From: tang.junhui@zte.com.cn
To: mlyle@lyle.org
Cc: linux-bcache@vger.kernel.org, linux-block@vger.kernel.org,
tang.junhui@zte.com.cn
Subject: Re: [PATCH v3] bcache: fix writeback target calc on large devices
Date: Sat, 6 Jan 2018 15:29:57 +0800 [thread overview]
Message-ID: <1515223797-25169-1-git-send-email-tang.junhui@zte.com.cn> (raw)
From: Tang Junhui <tang.junhui@zte.com.cn>
Hello Mike,
I thought twice, and feel this patch is a little complex and still not very accurate for
small backend devices. I think we can resolve it like this:
uint64_t cache_dirty_target =
div_u64(cache_sectors * dc->writeback_percent, 100);
- int64_t target = div64_u64(cache_dirty_target * bdev_sectors(dc->bdev),
- c->cached_dev_sectors);
+ int64_t target = div64_u64(cache_dirty_target,
+ div64_u64(c->cached_dev_sectors, bdev_sectors(dc->bdev)));
c->cached_dev_sectors is always bigger than bdev_sectors(dc->bdev), so
div64_u64(c->cached_dev_sectors, bdev_sectors(dc->bdev) would be never smaller than 1,
and this expression has no multiplication operation, so we do not need to worry
about overflows.
we also can multiply a value(2^10) to avoid loss of accuracy in division like bellow:
(it would support all device smaller than 2^54 BYTE).

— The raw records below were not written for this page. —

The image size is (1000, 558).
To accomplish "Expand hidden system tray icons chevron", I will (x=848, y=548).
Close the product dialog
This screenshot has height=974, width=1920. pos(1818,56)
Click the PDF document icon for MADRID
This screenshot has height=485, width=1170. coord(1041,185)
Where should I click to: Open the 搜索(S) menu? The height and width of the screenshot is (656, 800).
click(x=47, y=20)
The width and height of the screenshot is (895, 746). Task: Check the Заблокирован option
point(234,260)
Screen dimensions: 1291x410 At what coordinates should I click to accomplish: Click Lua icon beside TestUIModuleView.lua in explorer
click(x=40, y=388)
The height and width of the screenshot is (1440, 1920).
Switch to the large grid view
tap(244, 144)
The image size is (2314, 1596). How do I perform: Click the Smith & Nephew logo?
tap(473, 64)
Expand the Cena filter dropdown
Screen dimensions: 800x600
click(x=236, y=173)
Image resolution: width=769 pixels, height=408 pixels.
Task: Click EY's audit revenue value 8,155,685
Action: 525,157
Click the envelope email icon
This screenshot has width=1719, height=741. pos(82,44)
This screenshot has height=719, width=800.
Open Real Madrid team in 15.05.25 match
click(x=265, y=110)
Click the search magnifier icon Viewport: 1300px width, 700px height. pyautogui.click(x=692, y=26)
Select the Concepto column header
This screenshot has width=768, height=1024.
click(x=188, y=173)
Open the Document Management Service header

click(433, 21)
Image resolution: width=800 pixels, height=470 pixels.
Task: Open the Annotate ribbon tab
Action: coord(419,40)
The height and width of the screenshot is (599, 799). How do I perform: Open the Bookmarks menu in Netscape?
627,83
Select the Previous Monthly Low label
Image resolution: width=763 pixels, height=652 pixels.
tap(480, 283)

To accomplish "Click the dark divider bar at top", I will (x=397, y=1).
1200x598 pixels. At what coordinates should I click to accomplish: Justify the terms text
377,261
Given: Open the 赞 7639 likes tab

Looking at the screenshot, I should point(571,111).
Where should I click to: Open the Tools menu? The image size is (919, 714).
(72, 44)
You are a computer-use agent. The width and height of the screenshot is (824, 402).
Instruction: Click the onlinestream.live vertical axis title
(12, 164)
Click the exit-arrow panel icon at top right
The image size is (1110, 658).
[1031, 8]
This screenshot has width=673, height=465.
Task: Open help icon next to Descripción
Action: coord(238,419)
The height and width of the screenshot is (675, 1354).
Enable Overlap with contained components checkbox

+ int64_t target = div64_u64(cache_dirty_target<<10,
+ div64_u64(c->cached_dev_sectors<<10, bdev_sectors(dc->bdev)));
How do you think about?
> Bcache needs to scale the dirty data in the cache over the multiple
> backing disks in order to calculate writeback rates for each.
> The previous code did this by multiplying the target number of dirty
> sectors by the backing device size, and expected it to fit into a
> uint64_t; this blows up on relatively small backing devices.
>
> The new approach figures out the bdev's share in 16384ths of the overall
> cached data. This is chosen to cope well when bdevs drastically vary in
> size and to ensure that bcache can cross the petabyte boundary for each
> backing device.
>
> This has been improved based on Tang Junhui's feedback to ensure that
> every device gets a share of dirty data, no matter how small it is
> compared to the total backing pool.
>
> Reported-by: Jack Douglas <jack@douglastechnology.co.uk>
> Signed-off-by: Michael Lyle <mlyle@lyle.org>
> ---
> drivers/md/bcache/writeback.c | 35 +++++++++++++++++++++++++++++++----
> 1 file changed, 31 insertions(+), 4 deletions(-)
>
> diff --git a/drivers/md/bcache/writeback.c b/drivers/md/bcache/writeback.c
> index 61f24c04cebd..c7e35180091e 100644
> --- a/drivers/md/bcache/writeback.c
> +++ b/drivers/md/bcache/writeback.c
> @@ -18,17 +18,43 @@
> #include <trace/events/bcache.h>
>
> /* Rate limiting */
> -
> -static void __update_writeback_rate(struct cached_dev *dc)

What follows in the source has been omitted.